Periarthritic Shoulder/Adhesive capsulitis

Periarthritic Shoulder, often referred to as Adhesive capsulitis (AC), is characterized by initially painful and later progressively restricted active and passive glenohumeral (GH) joint range of motion with spontaneous complete or nearly complete recovery over a varied period of time.This inflammatory condition causes fibrosis of the GH joint capsule, is accompanied by gradually progressive stiffness and significant restriction of range of motion (typically external rotation).

Risk Factors & Red Flags

  • Diabetes mellitus (with a prevalence of up to 20%)
  • Stroke
  • Thyroid disorder
  • Shoulder injury (direct impact, dislocation)
  • Dupuytren’s disease
  • Parkinson’s
  • Complex regional pain syndrome
  • Avascular necrosis (rare, but can occur)
  • Tuberculosis
  • Shortness of breath, severe cough, any compromises to the quality of the breath
  • Metastatic disease
  • Rheumatisms
  • Multiple joint involvement
  • Fever, chills, severe (inexplicable) pain
  • History of cancer (to the individual, or family)
  • Any suspicion of a systemic pathology or condition.
Characteristics/Clinical PresentationPatients presenting with frozen shoulder will often report an insidious onset with a progressive increase in pain, and a gradual decrease in active and passive range of motion. One of the main presenting factors is loss of external rotation (ER) in a dependent position with the arm down by the side.Patients frequently have difficulty with grooming, performing overhead activities, dressing, and particularly fastening items behind the back. Frozen shoulder is considered to be a self-limiting disease with sources stating symptom resolution as early as 6 months up to 11 years.
  • Acute/freezing/painful phase: Gradual onset of shoulder pain at rest with sharp pain at extremes of motion, and pain at night with sleep interruption which may last anywhere from 2-9 months.
  • Adhesive/frozen/stiffening phase: Pain starts to subside, with progressive loss of GH motion in the capsular pattern. Pain is apparent only at extremes of movement. This phase may occur at around 4 months and last for about 12 months.
  • Resolution/thawing phase: Spontaneous, progressive improvement in functional range of motion which can last anywhere from 5 to 24 months. Despite this, some studies suggest that it’s a self-limiting condition, and may last up to three years. However other studies have shown that up to 40% of patients may have persistent symptoms and restriction of movement beyond three years. It is estimated that 15% may have persistent pain and long-term disability. Effective treatments that shorten the duration of the symptoms and disability will have a significant value in reducing morbidity.

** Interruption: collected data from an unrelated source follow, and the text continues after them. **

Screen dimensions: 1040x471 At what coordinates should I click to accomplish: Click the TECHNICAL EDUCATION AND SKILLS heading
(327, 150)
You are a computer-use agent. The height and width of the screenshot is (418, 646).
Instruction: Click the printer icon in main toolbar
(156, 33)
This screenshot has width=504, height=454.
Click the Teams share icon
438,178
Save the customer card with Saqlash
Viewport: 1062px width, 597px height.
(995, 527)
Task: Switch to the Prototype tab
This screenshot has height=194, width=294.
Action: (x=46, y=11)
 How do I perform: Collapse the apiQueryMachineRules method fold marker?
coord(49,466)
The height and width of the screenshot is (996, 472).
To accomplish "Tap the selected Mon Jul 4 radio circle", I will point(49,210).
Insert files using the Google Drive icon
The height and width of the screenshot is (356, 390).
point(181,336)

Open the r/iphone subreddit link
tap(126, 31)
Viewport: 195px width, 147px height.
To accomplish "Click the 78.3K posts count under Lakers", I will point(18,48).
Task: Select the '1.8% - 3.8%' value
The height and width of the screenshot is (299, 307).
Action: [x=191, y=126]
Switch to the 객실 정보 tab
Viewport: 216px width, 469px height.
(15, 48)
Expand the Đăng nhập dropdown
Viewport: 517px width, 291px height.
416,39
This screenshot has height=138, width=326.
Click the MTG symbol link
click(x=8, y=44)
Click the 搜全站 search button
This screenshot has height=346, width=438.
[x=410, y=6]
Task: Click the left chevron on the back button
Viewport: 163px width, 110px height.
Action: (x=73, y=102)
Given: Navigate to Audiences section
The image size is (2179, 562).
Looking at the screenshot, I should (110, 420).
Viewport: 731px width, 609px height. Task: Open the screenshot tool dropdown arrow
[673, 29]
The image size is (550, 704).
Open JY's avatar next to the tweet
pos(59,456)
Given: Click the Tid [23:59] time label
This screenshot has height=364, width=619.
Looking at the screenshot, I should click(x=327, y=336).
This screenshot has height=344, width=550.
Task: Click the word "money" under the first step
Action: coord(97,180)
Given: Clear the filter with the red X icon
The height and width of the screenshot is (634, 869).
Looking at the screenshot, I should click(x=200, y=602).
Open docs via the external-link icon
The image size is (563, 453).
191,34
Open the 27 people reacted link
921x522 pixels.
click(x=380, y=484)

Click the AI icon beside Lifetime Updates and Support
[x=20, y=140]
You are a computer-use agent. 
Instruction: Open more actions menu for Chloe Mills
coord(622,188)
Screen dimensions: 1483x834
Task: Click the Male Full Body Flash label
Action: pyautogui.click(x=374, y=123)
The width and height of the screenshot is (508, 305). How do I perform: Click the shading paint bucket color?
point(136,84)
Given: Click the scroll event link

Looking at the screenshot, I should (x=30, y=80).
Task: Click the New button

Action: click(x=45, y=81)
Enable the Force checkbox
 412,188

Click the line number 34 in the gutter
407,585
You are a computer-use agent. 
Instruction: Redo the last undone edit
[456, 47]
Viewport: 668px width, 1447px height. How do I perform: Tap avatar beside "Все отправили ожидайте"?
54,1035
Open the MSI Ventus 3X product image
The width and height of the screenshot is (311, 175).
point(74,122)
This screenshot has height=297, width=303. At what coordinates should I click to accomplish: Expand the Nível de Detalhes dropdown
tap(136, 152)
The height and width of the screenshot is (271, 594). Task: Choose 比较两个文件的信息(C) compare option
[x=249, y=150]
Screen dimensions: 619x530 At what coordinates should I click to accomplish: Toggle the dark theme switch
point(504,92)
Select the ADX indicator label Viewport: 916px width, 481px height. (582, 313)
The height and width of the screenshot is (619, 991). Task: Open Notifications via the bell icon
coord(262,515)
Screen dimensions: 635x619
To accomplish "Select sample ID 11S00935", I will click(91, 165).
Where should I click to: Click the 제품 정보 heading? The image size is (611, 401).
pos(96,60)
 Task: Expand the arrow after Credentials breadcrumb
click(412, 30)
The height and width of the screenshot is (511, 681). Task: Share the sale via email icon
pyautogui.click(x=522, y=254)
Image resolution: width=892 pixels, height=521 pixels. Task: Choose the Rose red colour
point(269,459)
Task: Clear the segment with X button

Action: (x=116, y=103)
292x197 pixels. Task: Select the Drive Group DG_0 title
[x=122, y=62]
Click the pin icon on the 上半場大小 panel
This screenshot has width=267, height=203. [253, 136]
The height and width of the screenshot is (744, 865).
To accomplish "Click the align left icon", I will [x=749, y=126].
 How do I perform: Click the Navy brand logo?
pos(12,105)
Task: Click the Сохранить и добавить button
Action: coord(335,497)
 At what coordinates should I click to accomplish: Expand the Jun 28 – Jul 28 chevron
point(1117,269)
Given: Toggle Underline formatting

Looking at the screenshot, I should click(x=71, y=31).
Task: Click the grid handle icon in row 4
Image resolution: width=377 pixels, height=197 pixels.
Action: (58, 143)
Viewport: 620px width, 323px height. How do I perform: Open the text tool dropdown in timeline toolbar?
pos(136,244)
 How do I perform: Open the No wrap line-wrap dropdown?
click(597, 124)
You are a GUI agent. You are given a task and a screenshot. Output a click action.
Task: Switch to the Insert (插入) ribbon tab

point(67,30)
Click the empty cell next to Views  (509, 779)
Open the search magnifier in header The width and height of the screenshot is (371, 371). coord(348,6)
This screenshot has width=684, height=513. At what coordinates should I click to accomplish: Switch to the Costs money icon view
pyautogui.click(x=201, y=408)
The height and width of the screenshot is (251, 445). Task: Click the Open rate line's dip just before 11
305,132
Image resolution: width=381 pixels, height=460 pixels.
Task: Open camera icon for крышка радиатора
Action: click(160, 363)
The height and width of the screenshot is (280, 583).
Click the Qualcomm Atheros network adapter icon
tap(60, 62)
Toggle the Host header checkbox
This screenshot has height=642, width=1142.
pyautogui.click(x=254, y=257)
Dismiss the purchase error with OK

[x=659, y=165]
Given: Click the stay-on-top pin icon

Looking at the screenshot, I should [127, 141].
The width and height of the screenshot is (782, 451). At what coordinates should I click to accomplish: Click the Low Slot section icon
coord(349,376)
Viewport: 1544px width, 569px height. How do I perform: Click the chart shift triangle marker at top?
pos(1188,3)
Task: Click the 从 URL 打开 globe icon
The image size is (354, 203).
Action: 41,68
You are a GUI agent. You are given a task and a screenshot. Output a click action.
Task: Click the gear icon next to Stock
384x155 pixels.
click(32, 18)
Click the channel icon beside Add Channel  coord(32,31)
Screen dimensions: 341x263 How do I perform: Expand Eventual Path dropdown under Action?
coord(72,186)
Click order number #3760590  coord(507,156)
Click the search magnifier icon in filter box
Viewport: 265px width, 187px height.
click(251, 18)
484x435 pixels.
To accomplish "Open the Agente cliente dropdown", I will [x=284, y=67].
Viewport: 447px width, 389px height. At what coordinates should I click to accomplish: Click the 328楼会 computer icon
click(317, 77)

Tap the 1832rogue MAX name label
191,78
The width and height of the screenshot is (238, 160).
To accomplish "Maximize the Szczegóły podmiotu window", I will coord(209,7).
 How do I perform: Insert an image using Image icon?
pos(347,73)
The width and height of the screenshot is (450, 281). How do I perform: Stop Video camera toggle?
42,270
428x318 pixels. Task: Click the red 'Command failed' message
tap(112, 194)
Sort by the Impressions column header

Physical Therapy Management

Initial Phase: Painful, Freezing

Pain relief and the exclusion of other potential causes of your frozen shoulder is the focus during this phase.Very gentle shoulder mobilization, muscle releases, acupuncture, dry needling, and kinesiology taping for pain relief can assist during this painful inflammation phase.  The application of a TENS machine was shown to reduce pain and increase range of motion.

Second Phase: Decreased Range of Movement

Gentle and specific shoulder joint mobilization and stretches, muscle release techniques, acupuncture, dry needling, and exercises to regain your range and strength are used for a prompt return to function. Mobilization with movement (MWM) style techniques appear the most effective and more effective than stretching exercises alone.  MWM’s are specific techniques performed by suitably trained shoulder physiotherapists.

Third Phase: Resolution

Provide you with exercise progressions including strengthening exercises to control and maintain an increased range of movement.Physiotherapy is most effective during this thawing phase. Progressed primarily by increasing stretch frequency and duration, whilst maintaining the same intensity, as tolerated by the patient.